Glance at how many rolls we have left.
No. I can wait. There are tissues at work.
Thursday, March 12, 2020
a moment in the day: trying to sleep
It's the middle of the night. It's almost morning. It's two o'clock. It's four-fifty-five and the alarm is about to go off.
Don't look.
I turn over in bed, keeping my eyes closed away from the blue glow of the clock. It's cold. I tug on the covers but Nicholas between us is sleeping on top and I don't want to disturb him. The covers reach halfway across me, stopping at the edge of my shoulder.
Don't think, don't wake up, try to go back to sleep.
I shove my hands under the pillow to get them warm. It's the middle of the night. It's almost morning. Waking up these days is that immediate, oh yeah, remember all those things you're worried about? I guess it's always that way a little, but right now, it's all too much.

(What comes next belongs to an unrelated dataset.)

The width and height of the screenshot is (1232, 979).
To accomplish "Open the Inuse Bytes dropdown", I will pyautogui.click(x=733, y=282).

Will the city shut down, will people keep buying all the toilet paper for no reason, will everything grind to a halt, will I lose my job, our insurance...
Someone I love has a health issue and I desperately want to see them but coronavirus means I can't get on a plane and arrive on their doorstep with my love and my potential germs.

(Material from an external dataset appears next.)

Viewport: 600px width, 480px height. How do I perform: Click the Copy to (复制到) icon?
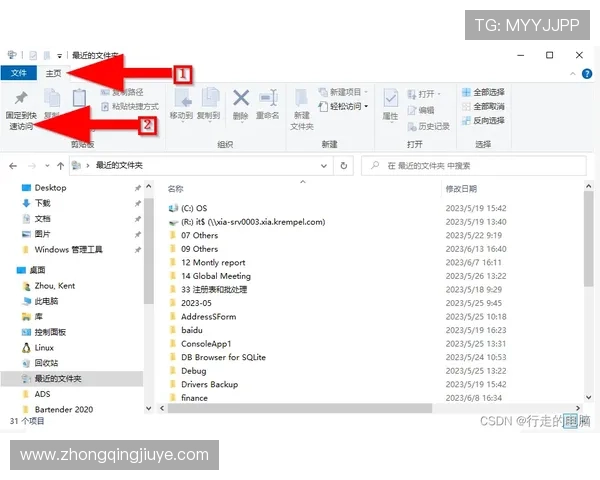[x=208, y=100]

Don't think, don't wake up.
I recite from the alphabet. My trick for going back to sleep. Topic: names. Where did I leave off last night? The letter K.

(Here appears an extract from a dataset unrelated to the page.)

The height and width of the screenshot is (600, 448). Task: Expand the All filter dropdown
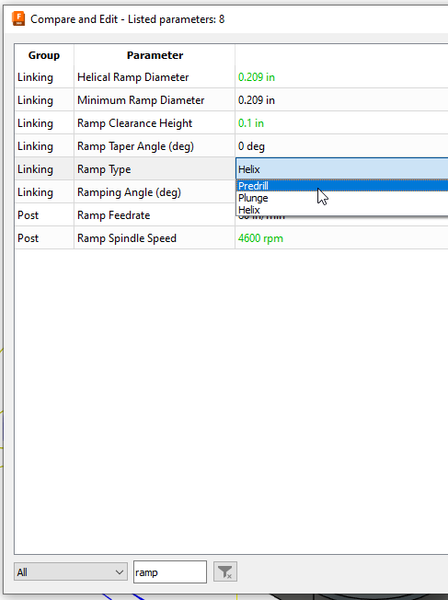pyautogui.click(x=71, y=572)
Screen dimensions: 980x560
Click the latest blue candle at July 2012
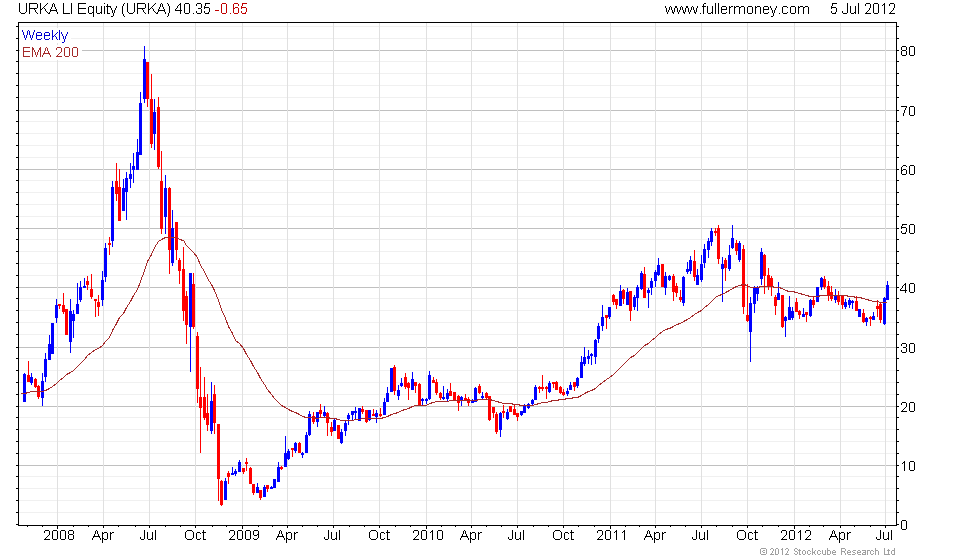[x=888, y=291]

Kate. Kathy. Kathleen. Katharine. Kwame. (Yesterday on NPR they had Kwame Alexander on, talking about poetry, and—stop. Don't think.) Karl. Karla. Kyan. Kevin.
Drift.
The start of something like a dream. My hands moving. Coming together. The movement of my hands.
As sometimes happens when I'm trying to go back to sleep, I start to dream of doing something, and my body mimics it, and the movement rouses me. My fingers jerk. I'm wide awake again.
I was washing my hands.
Saturday, February 29, 2020
two posts from my old diaries in honor of leap day
I was hoping to find a few quick entries in my old kid dairies to celebrate the advent of Leap Day. I've kept a diary since 1978, all handwritten until I don't know when, when I finally started typing them out on computer. At some point in time I decided to type, word for word, all of my early diaries into the computer for safekeeping. With my memory sucking as much as it does, my diaries have been a prized possession, even though most of their pages are about me being a dork, but I'm lazy so basically when I want to share something about those early (and late) dork days, I just pull up the computerized versions. Unfortunately I didn't write on many Leap Days in those early years, but here's what I do have.
Note for the 2004 entry: I was the spotlight operator for a circus and also anxiously awaiting news of the birth of my sister's second child.
1984
It is now Feb 29th, the day of leap year. I got an A on a World Cultures test today. Last night, Mom, Dad, and I gathered around the television set to watch (& tape) the grammy awards. Michael Jackson won 8! I added, today, to my scrap book, a picture of him from the Register. P.S. Shena fell and broke her arm badly. She was operated upon today.
So, I’m sitting in the third show on the headset with the ring one par cans off, spots on amber, waiting to cue them to return to white, when suddenly the flaming hoop in the big cage is pitching forward, trailing fire, and going down. One of the cats has knocked the thing, and as it goes over, a tiger is leaping through it, and it comes down right on her. Instinctively I hit the ring lights again, to make sure there’s enough light for Juergen and Judit to see what’s going on. My stagehands are making exclamations in my ears. Maybe I am, too. I see Juergen lurch forward for the staff of the flaming hoop… Judit batting at her hair… the tiger jumping down and around toward the entrance to the shifting cages with smoke coming up from her… another tiger or two leaping around in the cage. A scattering of workers in black shirts converge around the outside of the tiger arena. Juergen gets the hoop uprighted and he and Judit spread out to calm the tigers.
Monday, March 01, 2004, 1:38 PM. On the road to Indy.—Got online this morning to check messages. I let out a little gasp when it finally clicked in. Tim called, “What?” from somewhere behind me, and I tried to get the pictures to load in and finally said, “A Leap Year baby!”